Nel lungo preambolo si esalta «la pluralità e la diversità di lingue, di culture, di concezioni filosofiche e di religioni», considerate «parte del grande retaggio e dell’identità storica dell’Europa, nazione dai cento volti». E a proposito della diversità si sottolinea che «l’Europa, attenta al rispetto della dignità della persona umana e terra di accoglienza di culture diverse, non deve temere la diversità ma accoglierla in uno spirito di rispetto reciproco».

Particolare attenzione viene riposta al dialogo interreligioso perché «aiuta a superare estremismi filosofici e religiosi, stereotipi e pregiudizi, ignoranza e indifferenza, intolleranza e ostilità che anche nel recente passato hanno causato in Europa tragici conflitti e spargimenti di sangue». E’ da rilevare come l’Europa prima ancora di puntare il dito accusatorio nei confronti degli «altri», decida di fare i conti con il proprio passato, di fare chiarezza con la propria storia. Anche se non viene espressamente evocato, è evidente il riferimento autocritico per la responsabilità dell’Europa nei confronti dell’antiebraismo che ha avuto nei campi di sterminio nazisti la sua manifestazione più aberrante. Che ciononostante a tutt’oggi è un male non del tutto estinto.

Soltanto dopo si passa alla cruciale questione del rapporto con l’Islam, mai espressamente nominato. I ministri europei si dicono «convinti che il dialogo tra persone di differenti convinzioni filosofiche e religiose e di diversa formazione culturale possa dare un contributo essenziale alla pacificazione e allo sviluppo della comune area del Mediterraneo e in tutto il mondo». Va sottolineato al riguardo che proprio negli scorsi giorni, al vertice detto «5 » 5» svoltosi a Tunisi, che riunisce i Paesi mediterranei delle sponde settentrionale e meridionale, il presidente del Consiglio Berlusconi ha proposto ai leader arabi di far propria la Dichiarazione sul dialogo interreligioso che sarà adottata dall’Europa. Qualora ciò dovesse verificarsi, consentirà di avere una piattaforma comune sulla delicata questione del confronto tra le religioni e le civiltà. Rappresenterà un importante passo in avanti nell’azione volta a isolare e contenere il pensiero estremista che spesso degenera nel terrorismo.

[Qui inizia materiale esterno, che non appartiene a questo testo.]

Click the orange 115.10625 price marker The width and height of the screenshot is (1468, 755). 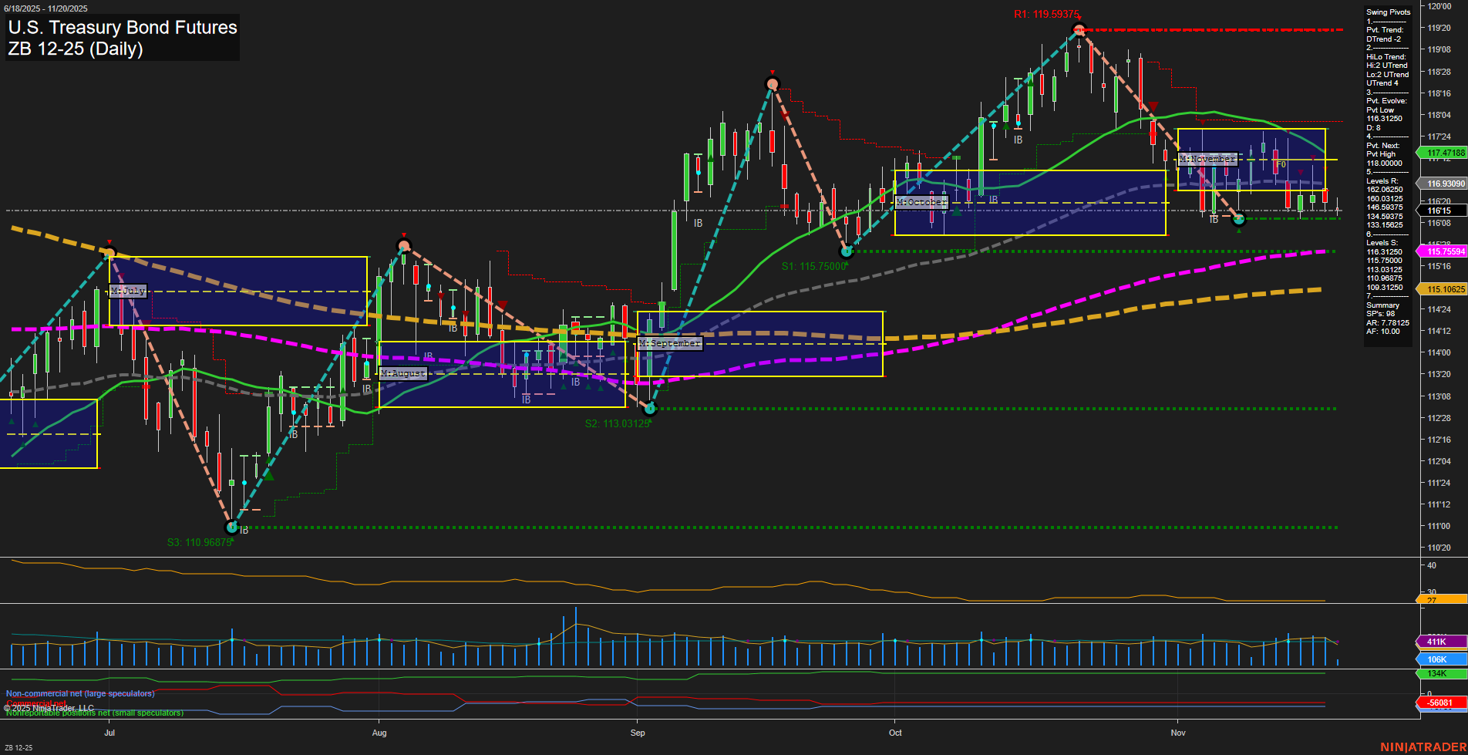[x=1444, y=288]
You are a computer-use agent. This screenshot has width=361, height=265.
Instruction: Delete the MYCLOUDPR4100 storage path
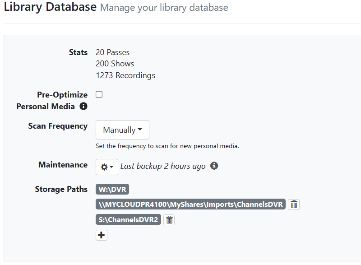pos(294,205)
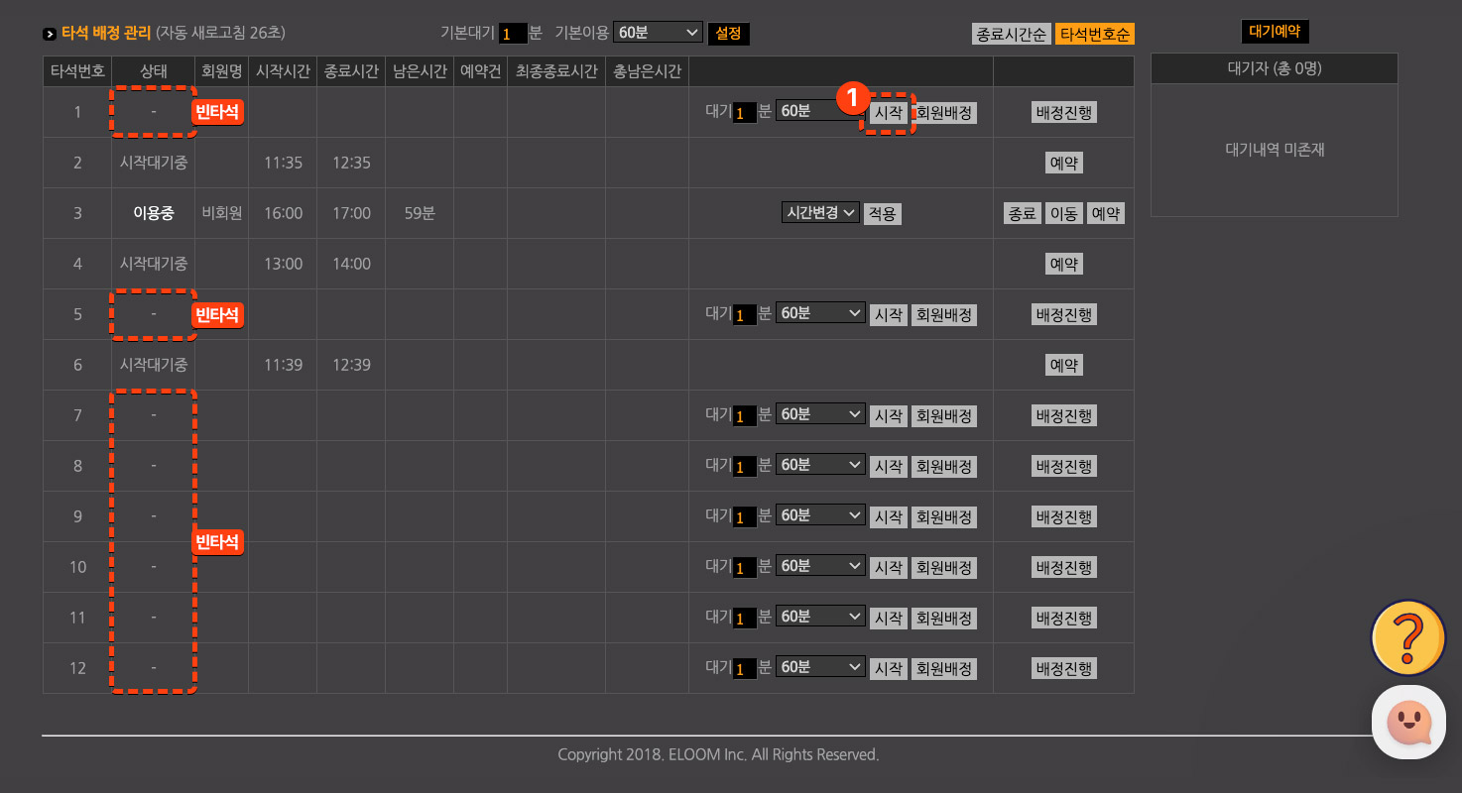
Task: Open the 60분 duration dropdown for 타석 5
Action: (x=820, y=313)
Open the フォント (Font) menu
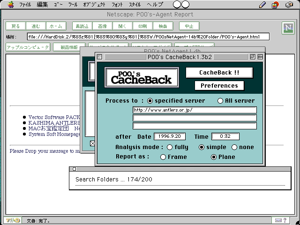Screen dimensions: 300x225 [x=117, y=5]
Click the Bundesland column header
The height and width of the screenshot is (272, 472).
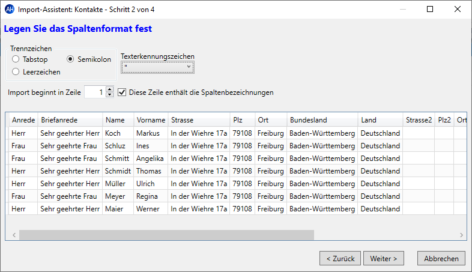(x=322, y=120)
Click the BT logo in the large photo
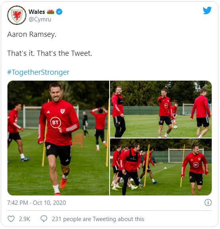 (55, 122)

In questa logica le risoluzioni presenti nella Dichiarazione si ispirano al «duplice impegno a promuovere la tolleranza, superando gli estremismi filosofici e religiosi, e a proseguire la lotta contro ogni forma di razzismo e di xenofobia». Sempre al riguardo si afferma la volontà di «assecondare il dialogo come strumento di pace e di coesione sociale in Europa e ai suoi confini», nella convinzione che «il dialogo possa aiutare le nuove generazioni europee a evitare gli errori del passato». Anche qui il riferimento all’antiebraismo è chiaro. La lettura attenta della Dichiarazione evidenzia un’Europa matura che rifugge dalle guerre di religioni, è attenta a debellare anzitutto il male che si annida al suo interno. Ma al tempo stesso è un’Europa che è pronta ad assumersi la responsabilità nella lotta al terrorismo e al fanatismo promossi dai nemici del dialogo e della convivenza.